Kiedy zawodzą inni i wszystko dookoła, oni wyciągają dłoń, dając wsparcie.
Z okazji przypadającego 21 listopada Dnia Pracownika Socjalnego w Tarnobrzeskim Domu Kultury odbyła się okolicznościowa uroczystość, w której uczestniczyli pracownicy Miejskiego Ośrodka Pomocy Rodzinie oraz podległych mu placówek, a także zaprzyjaźnionych instytucji i urzędów miejskich oraz przedstawiciele władz miasta. Wśród obecnych gości byli także ks. kan. Adam Marek, dziekan dekanatu tarnobrzeskiego oraz ks. Michał Majecki, kierujący Katolickim Centrum Pomocy Rodzinie w Tarnobrzegu.
Witając wszystkich gości dyrektor MOPR Elżbieta Miernik-Krukurka zaznaczyła, iż dzisiejszy dzień, to nie tylko święto pracowników socjalnych, ale wszystkich osób zatrudnionych w służbach społecznych.
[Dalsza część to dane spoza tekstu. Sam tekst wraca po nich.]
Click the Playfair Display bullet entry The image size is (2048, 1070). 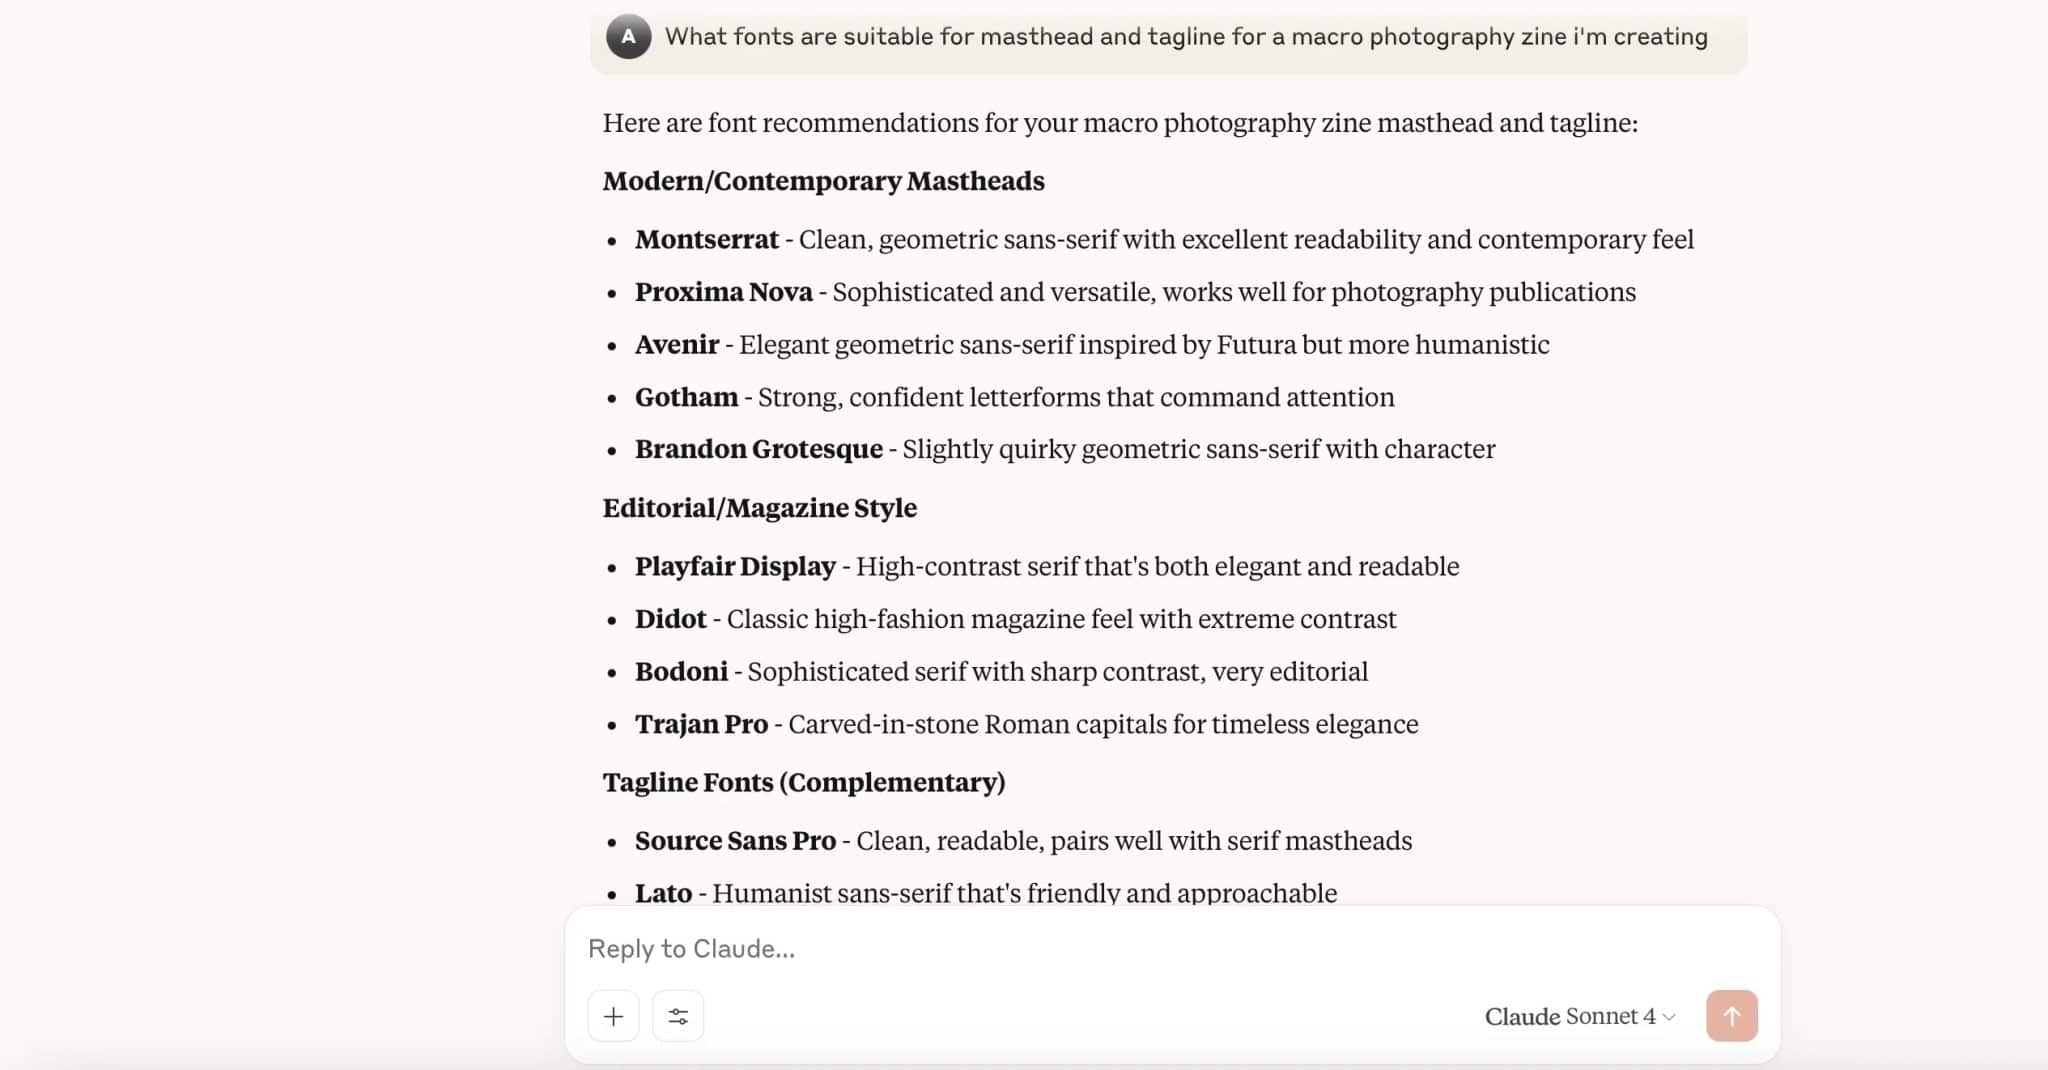click(735, 566)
– Lewis Carroll mawiał, że jeden z najgłębszych sekretów życia polega na tym, że tylko to wszystko, co robimy dla innych, naprawdę warto robić – Elżbieta Miernik-Krukurka zaczęła swe wystąpienie od myśli autora „Alicji w Krainie Czarów”. – I te słowa najlepiej oddają sens wykonywania zawodu pracownika socjalnego. Zawodu bardzo trudnego, wymagającego poświęcenia, zaangażowania, zawodu, który bez chwili wahania można nazwać misją i powołaniem. Nasza praca to przede wszystkim człowiek, którego zawsze stawiamy na pierwszym miejscu. To człowiek, mający różnego rodzaju wątpliwości, może nawet ułomności, chwile zwątpienia. To człowiek, który zagubił się na swojej drodze życia i szuka pomocnej dłoni. Dłoni, którą może do niego wyciągnąć każdy z nas, by wesprzeć w odpowiedniej chwili. Dzisiaj pragnę podziękować wszystkim pracownikom służb społecznych za ich codzienne stawanie wobec cierpienia, bezsilności, bólu, krzywdy, za podejmowanie często bardzo trudnych decyzji, mających ogromny wpływ na życie innych.
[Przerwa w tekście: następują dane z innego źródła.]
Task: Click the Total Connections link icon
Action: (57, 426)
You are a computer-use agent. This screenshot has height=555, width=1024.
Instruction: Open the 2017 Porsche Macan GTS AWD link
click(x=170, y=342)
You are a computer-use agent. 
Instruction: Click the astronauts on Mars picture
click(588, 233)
W ramach docenienia i uhonorowania długoletnich pracowników ośrodków i domów pomocy społecznej, prezydent miasta przyznał wyróżnienia kilkunastu osobom. Okolicznościowe dyplomy w imieniu włodarza wręczył sekretarz Urzędu Miasta Przemysław Rękas.
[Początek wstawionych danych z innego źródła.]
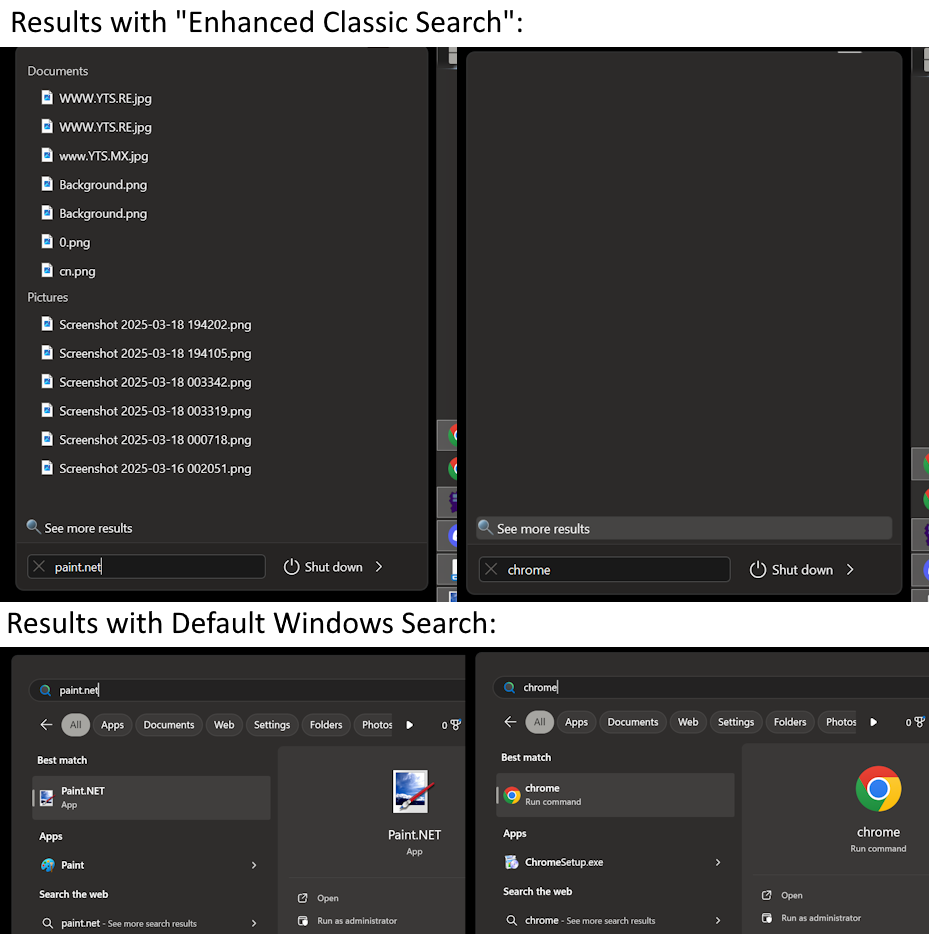The height and width of the screenshot is (934, 929).
Task: Show more filter tabs in the paint.net search
Action: click(410, 725)
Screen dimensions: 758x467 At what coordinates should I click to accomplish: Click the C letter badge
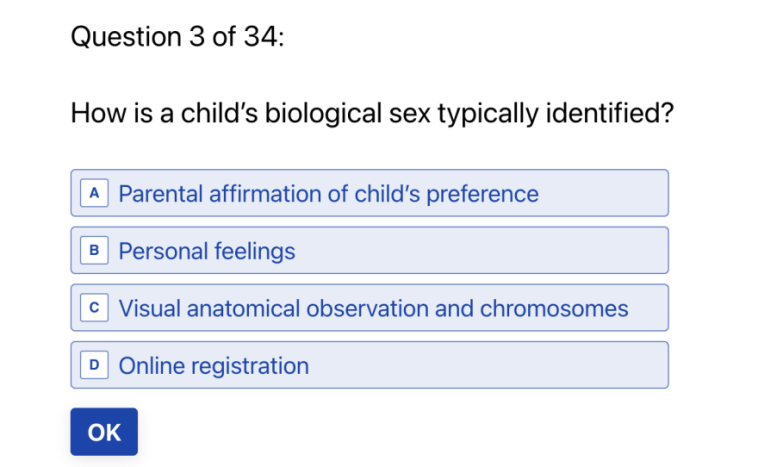pos(94,308)
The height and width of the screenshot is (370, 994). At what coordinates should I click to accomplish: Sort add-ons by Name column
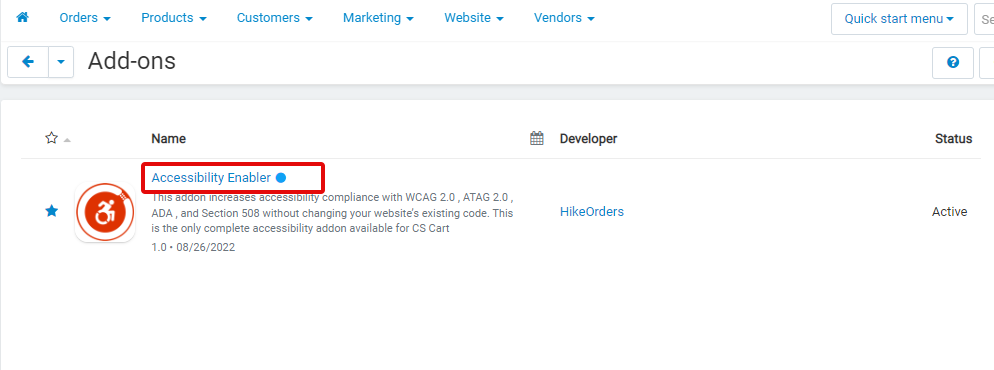click(x=169, y=139)
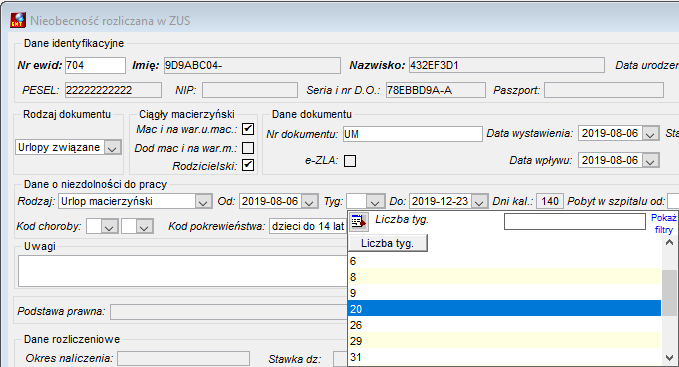Uncheck the Rodzicielski checkbox

click(x=248, y=165)
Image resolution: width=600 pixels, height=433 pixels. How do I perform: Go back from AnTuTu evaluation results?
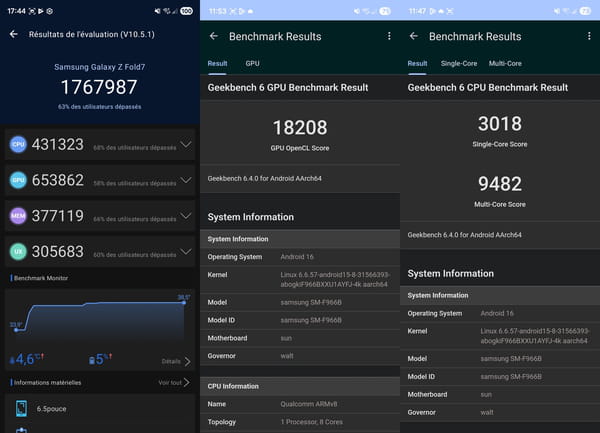14,34
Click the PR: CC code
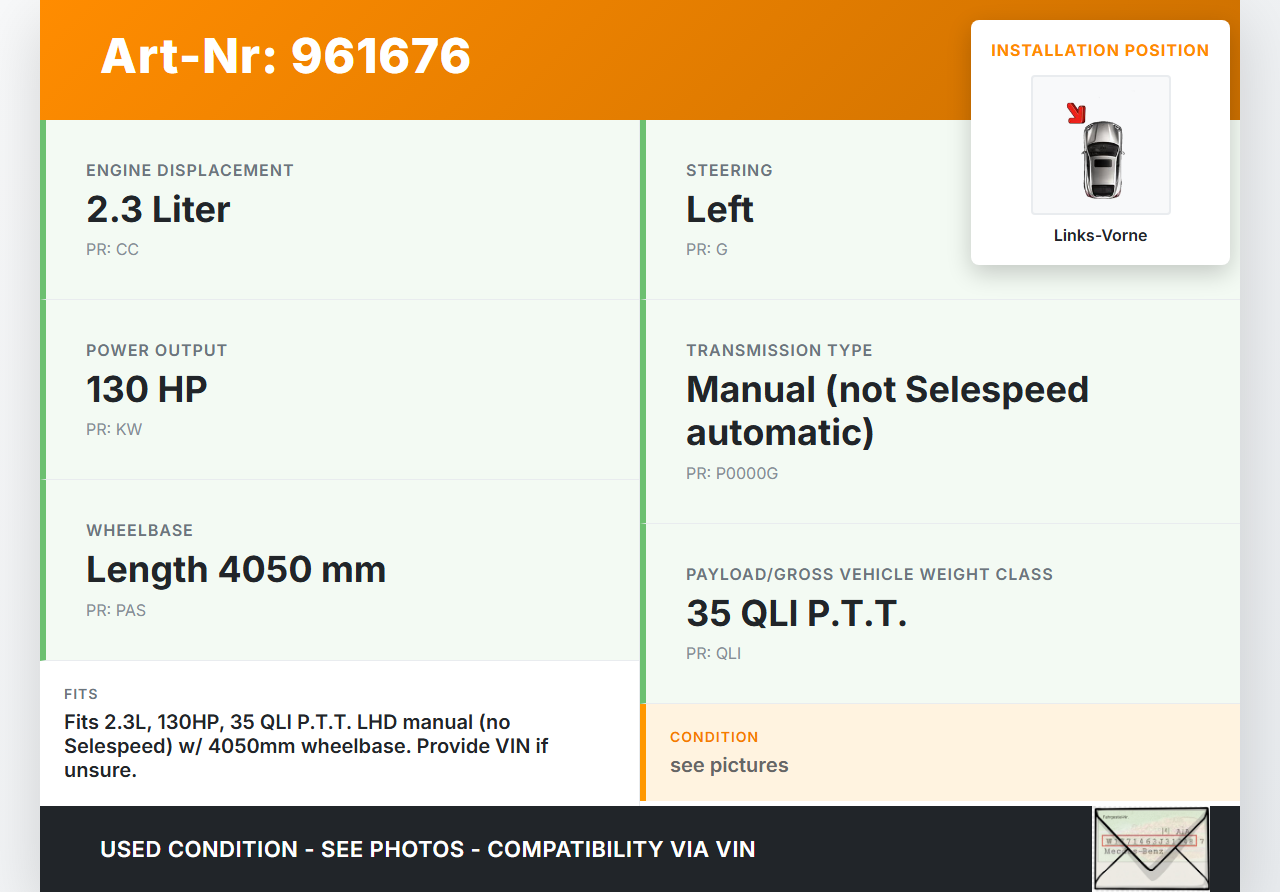Viewport: 1280px width, 892px height. pyautogui.click(x=112, y=250)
Obchodzący dzisiaj swe święto oraz zaproszeni goście mieli także możliwość wysłuchania wykładu Marka Kwiatkowskiego, kierownika Wojewódzkiej Przychodni Terapii Uzależnień i Współuzależnienia od Alkoholu, na temat „Tajemnica uzależnienia – silna wola czy biologia”. Prelegent wyjaśniał mechanizmy prowadzące do uzależnienia od alkoholu czy narkotyków, składające się z trzech elementów: przyzwolenia środowiskowego, sięgania po alkohol w celu poprawy nastroju, odprężenia oraz reakcji elektryczno-chemicznych zachodzących w mózgu. – Jeżeli w jakimś środowisku jest przyzwolenie na używanie alkoholu, wówczas osoba sięgająca po niego, ma duże szanse, by się uzależnić – mówił Marek Kwiatkowski. – Jeżeli takowego przyzwolenia nie ma, wówczas możliwość taka jest niewielka. Jest to pierwszy element. Drugi, to element psychologiczny, polegający na uczeniu się, czyli tworzeniu w mózgu nowych połączeń neuronalnych, czyli mówiąc krotko uczenia się korzystania z alkoholu.
Omawiając procesy prowadzące do np. alkoholizmu, zwrócił uwagę na niewinne z pozoru weekendowe sięganie po piwo, wino, które ma stanowić element relaksu po tygodniu pracy. Podkreślił, iż osoba, preferująca taki sposób odprężania się, odpoczynku jest na prostej drodze prowadzącej do uzależnienia.
Obchody zakończył występ młodych artystów z Chórku „Łapu-Capu” prowadzonego przez Annę Pintal, a działającego przy Tarnobrzeskim Domu Kultury.
Dzień Pracownika Socjalnego obchodzony jest w Polsce od ponad 20 lat. Nawiązuje on do spotkania Jacka Kuronia, Joanny Staręgi-Piasek z pracownikami pomocy społecznej, które odbyło się w 1989 r. w Charzykowach.